Les responsables français ont déclaré qu’ils interdiraient l’accès de certains ports aux bateaux de pêche britanniques et qu’ils renforceraient les contrôles douaniers sur les camions entrant dans le pays, à moins que davantage de licences ne soient accordées à leurs petits bateaux pour pêcher dans les eaux britanniques. La querelle diplomatique sur la pêche, un tout petit secteur de l’économie, a menacé d’éclipser les discussions du G20 à Rome ce week-end et la Cop26 à Glasgow cette semaine.

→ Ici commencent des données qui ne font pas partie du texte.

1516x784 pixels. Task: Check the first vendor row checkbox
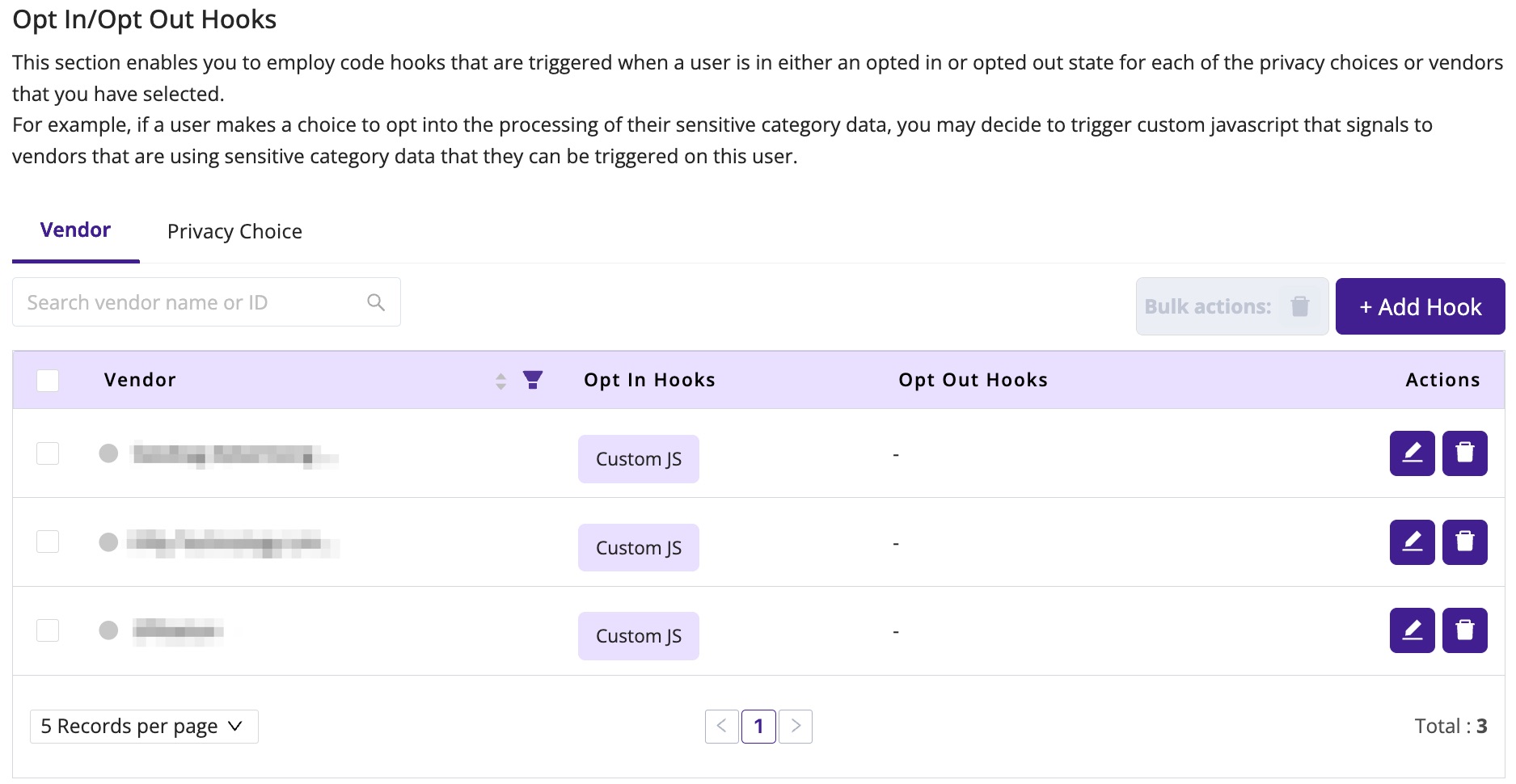click(x=48, y=453)
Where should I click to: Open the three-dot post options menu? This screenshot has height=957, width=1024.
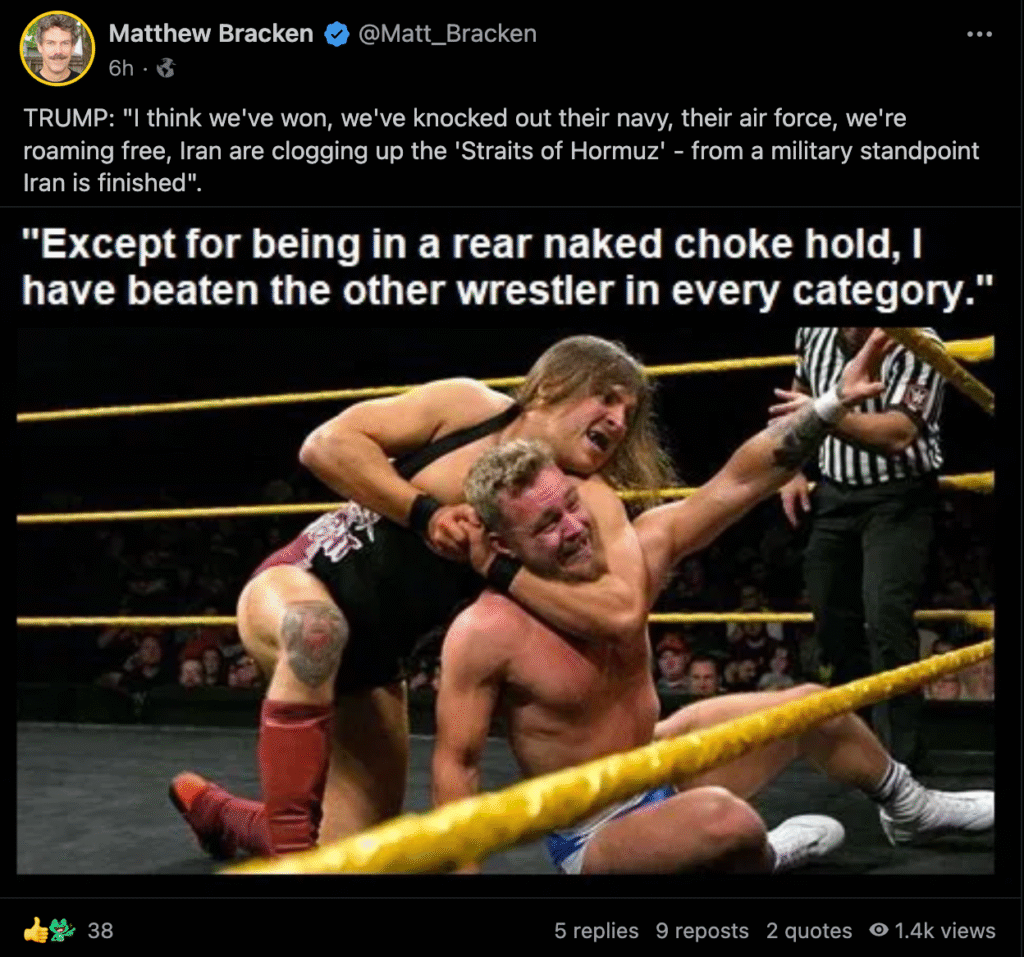[x=979, y=34]
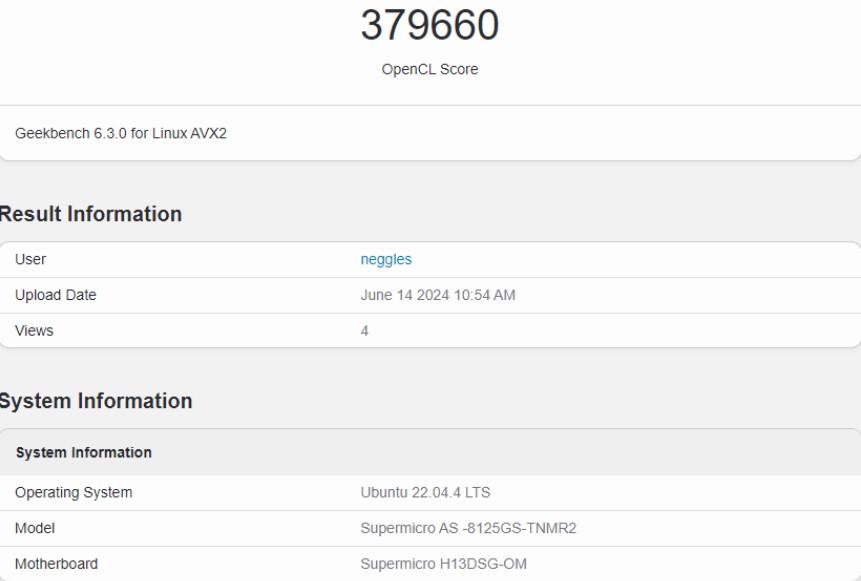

Boris Johnson a déclaré que la position de la Grande-Bretagne restait inchangée. Mais il a ajouté qu’il avait été « perplexe » à la lecture d’une lettre de Paris à l’Union européenne demandant “que la Grande-Bretagne soit punie pour avoir quitté l’Union”. “Je ne crois pas que cela soit compatible ni avec l’esprit ni avec la lettre de l’accord de retrait de l’accord de commerce et de coopération et c’est probablement tout ce que je dirai à ce sujet”, a-t-il déclaré, faisant référence au divorce et aux accords commerciaux du Brexit. Macron, qui s’est également exprimé lors d’une conférence de presse post-sommet, a déclaré qu’il souhaitait un accord. “Je ne veux pas d’escalade. Nous devons être sérieux », a-t-il déclaré à Rome. “Je ne veux pas avoir à utiliser des mesures de rétorsion, car cela n’aiderait pas nos pêcheurs”.
« Les dirigeants essayent de désamorcer la dispute »
Après la rencontre entre Johnson et Macron dimanche, un responsable français a déclaré que les dirigeants avaient convenu d’essayer de désamorcer la dispute, qui risque de détourner l’attention de la Grande-Bretagne de l’accueil de la conférence des Nations unies sur le climat COP26 qui débute cette semaine à Glasgow. Mais le porte-parole de Johnson a rejeté la description de la réunion. Paris a déclaré qu’elle pourrait imposer des mesures ciblées à partir de mardi, y compris le renforcement de certains contrôles, s’il n’y a pas de résolution du conflit. Un responsable français a déclaré plus tôt dans la journée de dimanche que les deux parties allaient tenter de trouver des moyens de désamorcer la situation. “Nous verrons le 2 novembre. Nous n’en sommes pas encore là”, a déclaré le fonctionnaire.